● Text section:

▽

Blobz : Your wobbly Garbage Persistor
This is Vaporware! 💨
Yet I’ve wanted to build it for a while now.
I’m probably going to build it gradually, one step at a time—treating it as both a useful tool for my own projects and an experiment to explore how far I can push the idea. What idea, you ask? A GC-style in-process key-value store with persistence, built in Zig.
I know hardly anyone is ever going to read this piece, but: if you do and you have opinions, please share them with me on X or hop onto the Zap Discord Server and tell me why my approach sucks, if you have better ideas, what existing solution I should use instead, etc.
Heads up: it’s going to be Zig.
What follows is me rambling about a pet project I wanted to start a long time ago but never really needed to, because my Zap apps were so robust that I was never forced to do it.
When you read this, there might even be something to look at on GitHub.
Intro : Garbage Collection Style Persistence
What I have in mind is an in-process key/value store with the following characteristics, vaguely inspired by mark-and-sweep garbage collection:
- it is meant for multithreaded environments like Zap apps.
- you define key and value types
- I think of a specialization where the key is just an index into an array.
- you can iterate through it fast if you need to (ArrayHashMap)
- it has an
upsert
method: you can insert/update the value under a key - it marks timestamps of upserts as
dirty_time
. - it runs a “garbage persistor” in its own thread:
- iterates through all objects
- it knows when it last ran (
last_garbage_run
). - all objects whose
dirty_time > last_garbage_run
will be snapshotted into JSON (for now) - the collected JSONs are persisted to disk
- you can bootstrap it from persisted JSON.
Why This Might Actually Be Useful?

△

● Data rows:

▽

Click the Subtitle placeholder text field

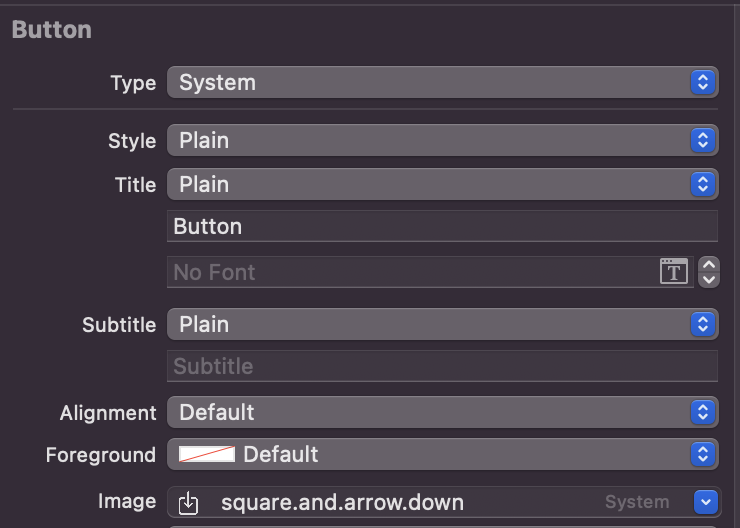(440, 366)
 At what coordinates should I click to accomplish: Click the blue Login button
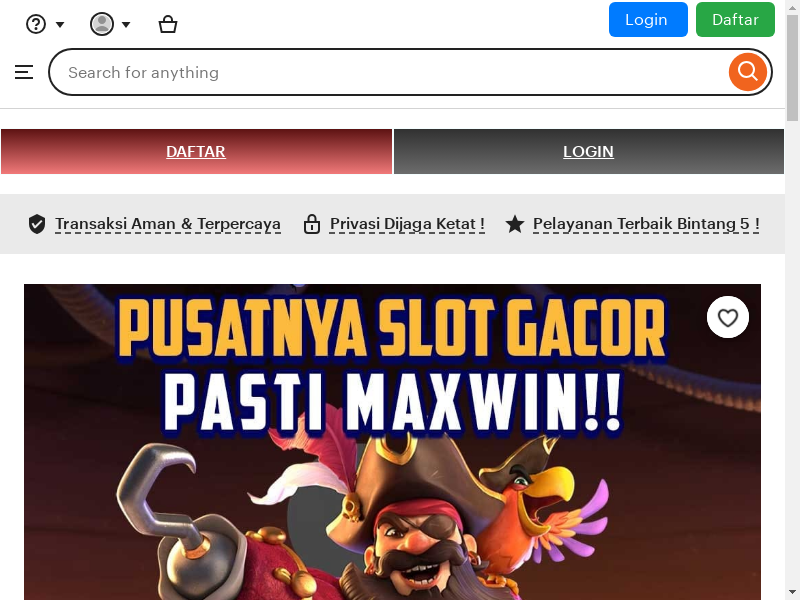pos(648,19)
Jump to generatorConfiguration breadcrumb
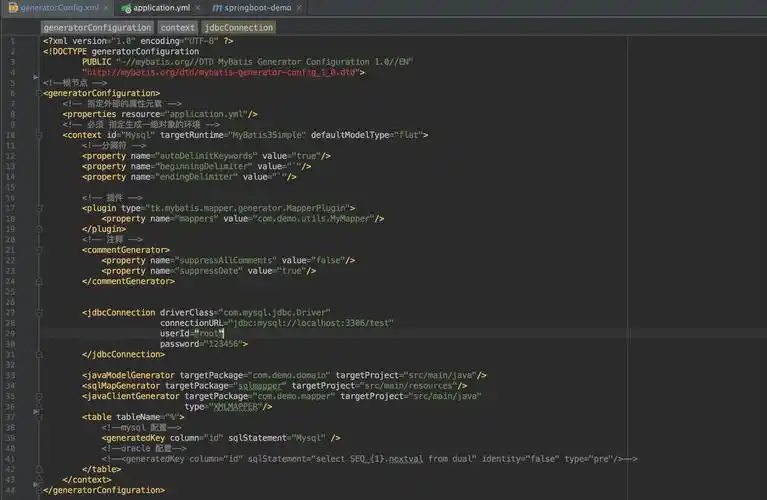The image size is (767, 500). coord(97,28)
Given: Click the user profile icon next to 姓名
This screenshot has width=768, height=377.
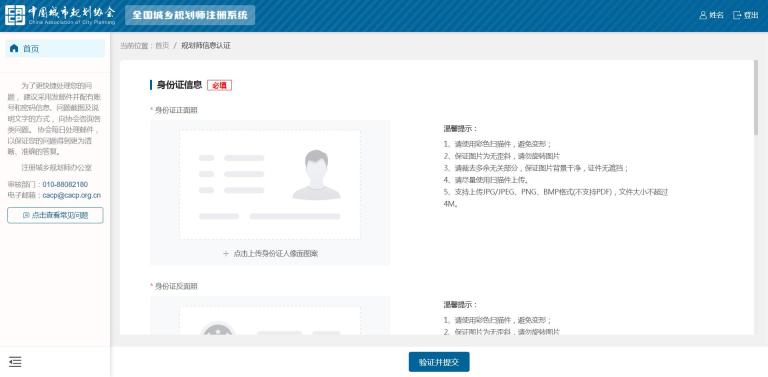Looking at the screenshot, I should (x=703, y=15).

△

● Required tasks:
[A] Reproduce word for word the part of the Blobz post starting at "What follows is" and ending at "need to (ArrayHashMap)".
[B] Render this sentence from the Blobz post in Spanish: "When you read this, there might even be something to look at on GitHub."
[C] Answer these questions from the Blobz post:
(i) In what programming language will the store be built?
(ii) What does the upsert method mark the timestamps of upserts as?
(iii) Into what format are the changed objects snapshotted for now?

● Answers in order:
[A]
What follows is me rambling about a pet project I wanted to start a long time ago but never really needed to, because my Zap apps were so robust that I was never forced to do it.
When you read this, there might even be something to look at on GitHub.
Intro : Garbage Collection Style Persistence
What I have in mind is an in-process key/value store with the following characteristics, vaguely inspired by mark-and-sweep garbage collection:
- it is meant for multithreaded environments like Zap apps.
- you define key and value types
- I think of a specialization where the key is just an index into an array.
- you can iterate through it fast if you need to (ArrayHashMap)

[B] Cuando leas esto, puede que incluso haya algo que ver en GitHub.

[C]
(i) Zig
(ii) dirty_time
(iii) JSON